After the machine shuts down, click on "Network" in the VirtualBox window. This opens up a network settings dialog. You want to change the "Attached to" setting from "NAT" to "Bridged Adapter", then click OK:
This means that your server will be visible on the campus network, just as if it were an actual computer. Click the VirtualBox Start button to restart your server. Use the ifconfig command to view the network configuration again. You will see a different IP address. This one was assigned by the campus DHCP server (Dynamic Host Configuration Protocol). You could connect to the server at that IP address from anywhere on campus.
The problem now is that your server can be assigned a different IP address every time you start it. I would like you to use a "static" IP address instead, that is one that is permanently assigned to your computer. Note that you can't just make up an IP address and expect it to work. You will use one of the IP addresses that have been given to the Math/CS department. I will hand out IP addresses during lab; be sure to use the one that is assigned to you!
To set up a static IP address for your sever, you can edit the file /etc/network/interfaces. You could use the vim editor, if you know how to do that. However, let's use nedit. Since your server doesn't have its own GUI, you will have to connect to the server remotely. Open a Terminal and give use a command of the form
ssh -X username@IPAddress
That's an uppercase X. Use the username for your account on your server, and use the server IPAddress that you got from ifconfig. You will be asked whether you really want to connect. (Say yes.) Then you will be asked for the password for your account on the server. Once you are logged in, you can use the command
sudo nedit /etc/network/interfaces
in the Terminal to edit the network configuration file. (Once again, you will have to enter your password.) Modify the file to look like this, except that XXX should be replaced with the value for your server's static IP address:
You could copy most of this from the /etc/network/interfaces file on the host computer. You need to get everything exactly right.
Use sudo poweroff to shut down the server, and restart it. Use ifconfig on the server to check the IP address. You might try nslookup math.hws.edu to check that your server can recognize domain names like math.hws.edu. And you can try to ssh to your server using the new IP address.

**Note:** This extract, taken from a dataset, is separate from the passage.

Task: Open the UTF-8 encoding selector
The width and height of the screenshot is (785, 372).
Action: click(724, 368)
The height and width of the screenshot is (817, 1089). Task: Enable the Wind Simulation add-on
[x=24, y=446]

Running the Server Remotely
OK, so you want to run your server, and someone is using the lab computer that it's on. Or maybe you just don't want to trek up the stairs to the lab. Good news! You can start your computer remotely and then log on to it using ssh. You still need a computer that has ssh. Linux and Mac are OK (or install an ssh client on your cellphone).
You need to know that name of the virtual machine, the one that you gave it when you created it and that is listed in the VirtualBox window, and you need to know the name of the lab machine on which your server is installed. To start your server, use a command of the following form on any computer that has ssh:
ssh -f hwsuser@cslabX.hws.edu vboxheadless --startvm vmname --vrde off
where hwsuser is your HWS user name, cslabX is the computer name, and vmname is the name of the virtual machine.
This will start up your server in "headless" mode, meaning without a window. You can then use ssh to log in to it remotely. The server will continue to run until you shut it down with sudo poweroff, even after you log off.